Sometime thief and full-time actor / theatre owner Alan Grofield has just entered Las Vegas to hear a robbery pitch from a man he only knows through another colleague, but he's already not feeling good about it. This is because, to "pay his dues" to the city, he always plays one slot going in and one going out, and he never wins. He just got three lemons, and "You know what they say about lemons": Lemons Never Lie.
Author Richard Stark is best known for his series of novels featuring Parker, a professional thief. Lemons Never Lie, however, features Parker's less-well-known colleague, Alan Grofield, the star of three other novels in his own right: The Damsel, The Dame, and The Blackbird.
Stark is also the darker alter-ego of acclaimed author Donald E. Westlake (it's no coincidence that Stephen King chose "Richard" Bachman as his own pseudonym and George "Stark" for Bachman's fictional counterpart in The Dark Half), and their respective books differ in tone. Where Westlake's work is usually in a lighter vein (like my personal favorite God Save the Mark), Stark delves deeper into the seamy underside of society. And where Westlake injects his prose with a lot of personality, Stark's is ... well, starker.

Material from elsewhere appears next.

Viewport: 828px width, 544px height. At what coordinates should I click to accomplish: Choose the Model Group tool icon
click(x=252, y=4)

Oddly enough, this last (so far) Grofield novel actually feels more like a Westlake in its tone and style but with Stark's worldview (the connection to Parker almost requires the use of the Stark credit to avoid confusion), and Westlake's first Hard Case Crime appearance, 361, feels more like Stark than the usual Westlake production. First published in 1962, the same year Stark first appeared, 361 just may have been the novel that brought the author's dual nature to his own attention.

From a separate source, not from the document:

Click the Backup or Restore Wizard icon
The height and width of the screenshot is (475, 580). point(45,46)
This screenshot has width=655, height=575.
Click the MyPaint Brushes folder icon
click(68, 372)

(Stark and Westlake eventually crossed paths in Jimmy the Kid, where Westlake's series thief, Dortmunder, attempts to replicate a heist pulled off by Parker in an otherwise nonexistent Stark novel called Child Heist.)
In Andrew Myers, Stark has created a highly memorable villain for Lemons Never Lie. Myers is the guy whose pitch Grofield has come to Vegas to hear. He has an idea for a job that he needs some good people on, but Grofield, like most thieves, has his own moral code. Myers' plan to steal a brewery's payroll (one of the few still paid in cash) automatically includes killing, which makes Grofield uncomfortable (not the killing itself, but its lack of necessity), so he walks out. This results in everyone else eventually walking out, which really irks Myers, who immediately takes revenge. Grofield is not a man who can be taken down easily ... but Myers just won't quit, and he doesn't appear to have any limits to what he'll do.

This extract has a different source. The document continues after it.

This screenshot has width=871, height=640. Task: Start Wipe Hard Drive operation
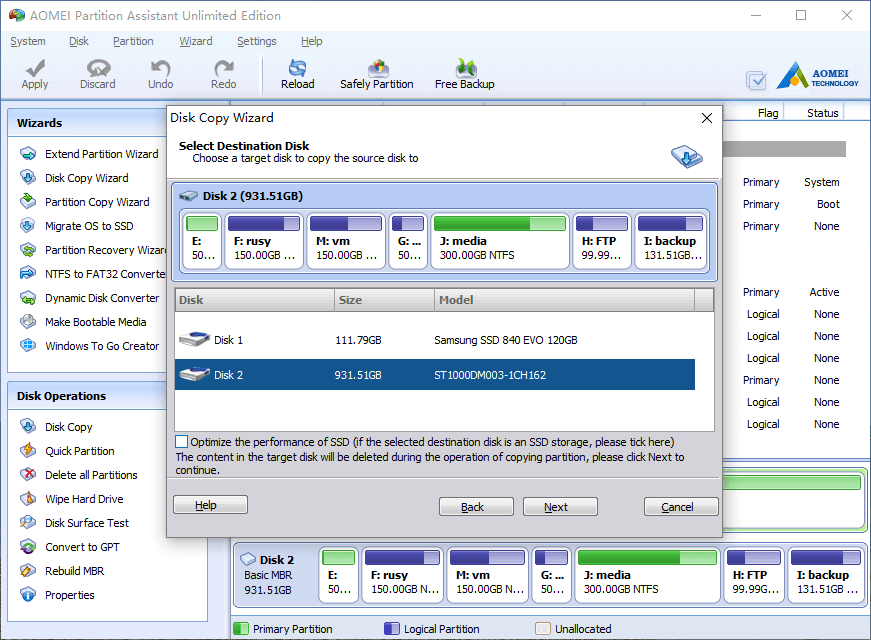click(84, 499)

Stark is different than most authors I've read in that he seems to put his characters in the most difficult position possible, given the options available, and then challenges himself (and them) to see if they can get out of it. Several times in Lemons Never Lie, I was in awe of the choices he made with Grofield, always making his current situation unnecessarily trying. But, as conflict is the reason for all stories, it only makes the novel more entertaining. As do the little humorous touches the author peppers in between the crimes committed. Like how Grofield, when he wants a book to read, steals one from the local library (a biography of David Garrick, no less — what a trouper!).
As a sometime actor myself, I had to admire Grofield. After all, he's a purist: he believes "live performances before live audiences" to be the only true medium for an actor and scoffs at film and television work: "Movies and television were for mannequins, not actors. An actor who stepped before a camera was in the process of rotting his own talent." I especially appreciated the insight into the community-theatre business. Grofield is, after all, only a thief to support his true love of treading the boards. The day-to-day preparations for a summer opening made for a nice contrast to all the mayhem.
I only wish the ending weren't such a lemon. After 220 pages of investment, the reader deserves more than Grofield literally riding off into the sunset.